• _EXCERPT_:
***

# Bad Behavior



## HenryK (Sep 16, 2015)

What can airline passengers do about bad behavior aloft? the following article asks.

http://www.nytimes.com/2015/09/16/travel/public-urination-airplane-jetblue.html?mabReward=CTM&moduleDetail=recommendations-2&action=click&contentCollection=Middle%20East&region=Footer&module=WhatsNext&version=WhatsNext&contentID=WhatsNext&src=recg&pgtype=article

The answer? Not much. Options are severely limited at 30,000 feet.

Now: What can Amtrak passengers do about bad behavior at track level?

Discuss.


----------



## PerRock (Sep 16, 2015)

Contact the conductor. If really needed some passengers and/or staff can 'detain' a person until needed. The conductor can organize the train to stop at a railroad crossing & be met by local LEOs.

(I didn't read the article) but in extreme situations an airplane can be re-routed to the nearest capable airport and again be met by local LEOs who will remove the disruptive person.

Of course that's all for the extreme cases. Depending on the disruption it might be better for you to move to a different area (car) or politely ask the person to stop.

Essentially it's the same on the plane, but the person who makes the call is the conductor & it's easier to stop and let LEOs deal with it.

peter

Edit: Forgot to mention in _very extreme_ cases there is an emergency brake you can activate in every car. On the Horizons & Amfleets they're located at the ends of the cars, and are a red handle on a chain you pull down. I don't remember where they are on Superliners, Acelas & Cascades; but the Safety Card in your seat-back pocket will tell you. Even metro & commuter trains have these.


----------



## jis (Sep 16, 2015)

Fortunately there are no emergency brakes on planes


----------



## Devil's Advocate (Sep 16, 2015)

jis said:


> Fortunately there are no emergency brakes on planes


I'm tempted to mention a thrust reverser as the aeronautical equivalent, but unless you're on the ground the secondary result of deploying such a device in flight is likely to be a _increase_ in speed. h34r:


----------



## jis (Sep 16, 2015)

Devil's Advocate said:


> jis said:
> 
> 
> > Fortunately there are no emergency brakes on planes
> ...


Indeed! And fortunately on many modern aircraft types they cannot be deployed in flights since they are interlocked with weight sensor in the landing gears. This interlock actually cause one overrun of a runway, when the weight sensor failed on all main gears thus preventing the pilot from deploying the thrust reversers, and there was no way to override the failure. Airbus fixed that problem after that incident.


----------



## FormerOBS (Sep 16, 2015)

***

• _WORK INSTRUCTION_: Reproduce word for word the part of the thread on bad behavior aboard planes and trains, starting with "(I didn't read" and going on through "trains have these.". The entries after this have nothing to do with the thread.

***

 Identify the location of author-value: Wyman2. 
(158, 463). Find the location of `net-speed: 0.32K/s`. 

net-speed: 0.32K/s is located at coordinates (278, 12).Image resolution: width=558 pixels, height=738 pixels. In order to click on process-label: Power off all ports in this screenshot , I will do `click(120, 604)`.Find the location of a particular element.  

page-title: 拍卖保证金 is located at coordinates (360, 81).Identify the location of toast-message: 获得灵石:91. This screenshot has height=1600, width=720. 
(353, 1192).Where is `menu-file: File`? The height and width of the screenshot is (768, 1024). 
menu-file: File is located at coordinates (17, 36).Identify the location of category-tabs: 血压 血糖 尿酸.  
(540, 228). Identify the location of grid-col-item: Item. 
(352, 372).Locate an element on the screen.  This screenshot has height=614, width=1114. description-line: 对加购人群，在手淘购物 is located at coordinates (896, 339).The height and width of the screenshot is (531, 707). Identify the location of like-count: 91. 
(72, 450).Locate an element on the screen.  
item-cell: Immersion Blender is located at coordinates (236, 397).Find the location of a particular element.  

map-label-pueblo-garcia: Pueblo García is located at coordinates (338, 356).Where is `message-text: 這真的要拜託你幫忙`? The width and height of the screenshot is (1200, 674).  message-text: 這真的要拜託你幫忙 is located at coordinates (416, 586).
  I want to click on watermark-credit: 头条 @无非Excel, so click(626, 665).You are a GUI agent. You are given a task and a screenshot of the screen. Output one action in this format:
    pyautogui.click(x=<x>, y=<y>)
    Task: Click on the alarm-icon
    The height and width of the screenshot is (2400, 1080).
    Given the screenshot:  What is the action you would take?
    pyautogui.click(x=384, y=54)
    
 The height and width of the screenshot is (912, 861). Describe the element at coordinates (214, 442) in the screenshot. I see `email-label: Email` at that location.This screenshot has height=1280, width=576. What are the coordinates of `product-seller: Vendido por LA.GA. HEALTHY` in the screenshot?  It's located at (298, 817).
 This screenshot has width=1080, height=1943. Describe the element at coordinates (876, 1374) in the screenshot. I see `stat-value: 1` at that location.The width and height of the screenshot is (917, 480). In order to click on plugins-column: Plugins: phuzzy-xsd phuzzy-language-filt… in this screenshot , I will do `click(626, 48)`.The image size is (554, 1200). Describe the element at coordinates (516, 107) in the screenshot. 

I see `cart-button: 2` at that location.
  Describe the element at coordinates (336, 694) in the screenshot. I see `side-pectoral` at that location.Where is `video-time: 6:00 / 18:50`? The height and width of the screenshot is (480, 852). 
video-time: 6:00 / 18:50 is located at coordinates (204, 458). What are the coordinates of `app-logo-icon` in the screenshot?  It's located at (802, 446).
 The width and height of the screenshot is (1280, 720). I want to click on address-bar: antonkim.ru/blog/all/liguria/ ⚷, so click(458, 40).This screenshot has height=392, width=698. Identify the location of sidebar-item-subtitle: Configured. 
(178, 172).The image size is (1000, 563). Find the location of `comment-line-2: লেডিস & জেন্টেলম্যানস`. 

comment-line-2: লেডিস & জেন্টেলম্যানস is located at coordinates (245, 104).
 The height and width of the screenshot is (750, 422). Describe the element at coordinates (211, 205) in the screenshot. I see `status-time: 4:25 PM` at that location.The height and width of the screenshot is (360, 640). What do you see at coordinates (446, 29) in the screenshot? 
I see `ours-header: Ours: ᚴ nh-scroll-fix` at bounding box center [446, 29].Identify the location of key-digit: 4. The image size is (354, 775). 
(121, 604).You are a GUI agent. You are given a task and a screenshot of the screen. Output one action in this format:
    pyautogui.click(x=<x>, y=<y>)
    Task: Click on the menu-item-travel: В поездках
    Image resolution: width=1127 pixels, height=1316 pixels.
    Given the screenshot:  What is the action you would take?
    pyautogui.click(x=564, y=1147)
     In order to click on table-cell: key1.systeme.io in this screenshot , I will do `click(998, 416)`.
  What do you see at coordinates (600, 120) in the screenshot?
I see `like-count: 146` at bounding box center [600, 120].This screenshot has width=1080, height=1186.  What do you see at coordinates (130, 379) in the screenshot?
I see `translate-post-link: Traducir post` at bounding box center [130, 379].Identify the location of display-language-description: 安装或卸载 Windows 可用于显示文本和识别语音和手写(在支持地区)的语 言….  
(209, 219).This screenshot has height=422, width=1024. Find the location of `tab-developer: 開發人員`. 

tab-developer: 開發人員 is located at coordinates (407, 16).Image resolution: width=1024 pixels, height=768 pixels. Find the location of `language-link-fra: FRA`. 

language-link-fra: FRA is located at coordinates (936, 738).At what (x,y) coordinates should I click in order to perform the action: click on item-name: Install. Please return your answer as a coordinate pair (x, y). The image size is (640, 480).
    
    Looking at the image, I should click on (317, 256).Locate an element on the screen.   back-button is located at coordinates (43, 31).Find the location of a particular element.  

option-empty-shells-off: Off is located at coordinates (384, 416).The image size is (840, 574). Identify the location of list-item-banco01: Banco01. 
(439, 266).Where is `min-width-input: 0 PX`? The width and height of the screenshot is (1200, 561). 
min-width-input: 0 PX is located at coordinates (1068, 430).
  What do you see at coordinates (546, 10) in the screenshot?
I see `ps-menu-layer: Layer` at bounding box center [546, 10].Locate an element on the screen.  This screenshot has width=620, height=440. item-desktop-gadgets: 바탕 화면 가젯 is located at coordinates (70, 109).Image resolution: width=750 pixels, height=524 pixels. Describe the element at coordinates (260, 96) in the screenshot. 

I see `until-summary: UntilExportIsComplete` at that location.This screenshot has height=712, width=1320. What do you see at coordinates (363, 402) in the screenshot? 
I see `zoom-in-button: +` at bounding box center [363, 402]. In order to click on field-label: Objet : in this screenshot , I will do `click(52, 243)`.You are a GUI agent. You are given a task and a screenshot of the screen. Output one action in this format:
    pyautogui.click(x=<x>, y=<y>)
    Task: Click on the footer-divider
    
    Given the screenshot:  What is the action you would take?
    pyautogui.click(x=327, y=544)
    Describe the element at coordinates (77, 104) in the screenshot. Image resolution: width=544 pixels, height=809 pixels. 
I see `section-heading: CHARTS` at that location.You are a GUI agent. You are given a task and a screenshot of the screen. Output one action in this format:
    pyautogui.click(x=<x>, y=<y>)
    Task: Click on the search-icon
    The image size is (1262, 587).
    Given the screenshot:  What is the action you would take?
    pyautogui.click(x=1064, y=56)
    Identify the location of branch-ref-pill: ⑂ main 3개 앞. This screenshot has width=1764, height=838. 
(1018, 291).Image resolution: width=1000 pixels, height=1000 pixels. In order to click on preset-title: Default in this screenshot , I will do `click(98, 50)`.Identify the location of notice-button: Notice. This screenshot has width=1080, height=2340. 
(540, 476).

***

• _ANSWER SPACE_:
(I didn't read the article) but in extreme situations an airplane can be re-routed to the nearest capable airport and again be met by local LEOs who will remove the disruptive person.

Of course that's all for the extreme cases. Depending on the disruption it might be better for you to move to a different area (car) or politely ask the person to stop.

Essentially it's the same on the plane, but the person who makes the call is the conductor & it's easier to stop and let LEOs deal with it.

peter

Edit: Forgot to mention in _very extreme_ cases there is an emergency brake you can activate in every car. On the Horizons & Amfleets they're located at the ends of the cars, and are a red handle on a chain you pull down. I don't remember where they are on Superliners, Acelas & Cascades; but the Safety Card in your seat-back pocket will tell you. Even metro & commuter trains have these.